Virus Zika, dieci casi in Italia. Oms "favorevole" all'aborto

Si estende il contagio di Zika. Primo caso in Cina, decimo paziente paziente colpito dal virus in Italia (a Rimini). E’ un trentenne rientrato da santo Domingo Messico, ma la Regione rassicura: “Situazione sotto controllo”. Mentre l’Oms si esprime a favore dell'aborto per chi ha “paura della microcefalia”, adottando grandi precauzioni il Messico si prepara ad accogliere il Papa

"Le donne che vogliono mettere fine a una gravidanza per paura della microcefalia dovrebbero avere accesso a servizi sicuri per abortire. Dovrebbero consultare uno specialista per avere informazioni accurate su come accedere a servizi di interruzione della gravidanza sicuri". Lo scrive l'Oms in un “decalogo” rivolto alle donne sul virus Zika. La posizione dell'Oms arriva dopo quello dell'Onu, sulla stessa linea, della scorsa settimana.
Il tema resta alto nella vicenda che vede al centro dell'attenzione la continua preoccupazione per le donne in gravidanza.
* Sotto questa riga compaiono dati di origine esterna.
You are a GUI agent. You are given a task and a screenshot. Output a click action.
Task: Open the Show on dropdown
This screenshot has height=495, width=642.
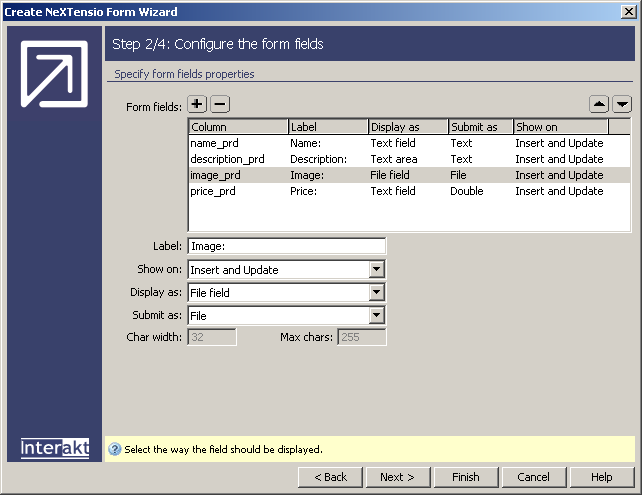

La posizione da parte della Chiesta resta ferma. La Conferenza episcopale brasiliana (Cnbb) è infatti contraria ad ogni ipotesi di ammettere l'aborto, attualmente illegale nel Paese sudamericano, anche nei casi di microcefalia fetale provocata dal virus Zika: "Così si favorisce l'eugenetica, ovvero la pratica di selezionare persone perfette" ha detto il segretario generale della Cnbb, don Leonardo Steiner, al quotidiano 'Estado de S.Paulo'. "La microcefalia è presente in Brasile da anni. Ci si sta approfittando del momento per introdurre di nuovo il tema dell'aborto" ha aggiunto il religioso.
Si estende il contagio da virus Zika, con la lista dei paesi colpiti che continua ad allungarsi giorno dopo giorno. Dopo l'annuncio del primo caso in Cina, in Italia si è arrivati a 10 casi in tutto. L'ultimo è un riminese di 30 anni, rientrato da una vacanza a Santo Domingo. "La vigilanza resta alta, i servizi sono attivati". Ma nonostante la conferma del primo caso in regione di virus Zika in Emilia-Romagna "la situazione è assolutamente sotto controllo". Lo ha assicurato l'assessore regionale alle Politiche per la salute, Sergio Venturi.
Nuova segnalazione pure in Australia dove - dopo alcuni casi già registrati negli Stati Uniti, uno in Catalogna e un'altro sempre in Australia - una donna incinta al rientro da un viaggio all'estero è risultata positiva a Zika.
A preoccupare le autorità sanitarie mondiali è soprattutto la velocità del propagarsi di Zika, mentre nei laboratori internazionali continua la corsa per la messa a punto di un vaccino, che non sarebbe però imminente. Un'ulteriore conferma della pericolosità delle complicanze del virus arriva poi da uno studio appena pubblicato sulla rivista JAMA Ophthalmology: anche gravi patologie della vista (come anomalie retiniche e del nervo ottico) potrebbero essere incluse tra le presunte complicanze dell'infezione in gravidanza.
"Mentre si affaccia una nuova emergenza sanitaria globale causata dal virus, le lezioni di Ebola non devono essere dimenticate: tempestività, coordinamento, prevenzione, ricerca. Per il bene comune". E' questo, infine, l’appello lanciato dalla Caritas nel dossier “Salute negata. Epidemie, specchio delle disuguaglianze del mondo. La lezione di Ebola”, prodotto in occasione della Giornata del malato.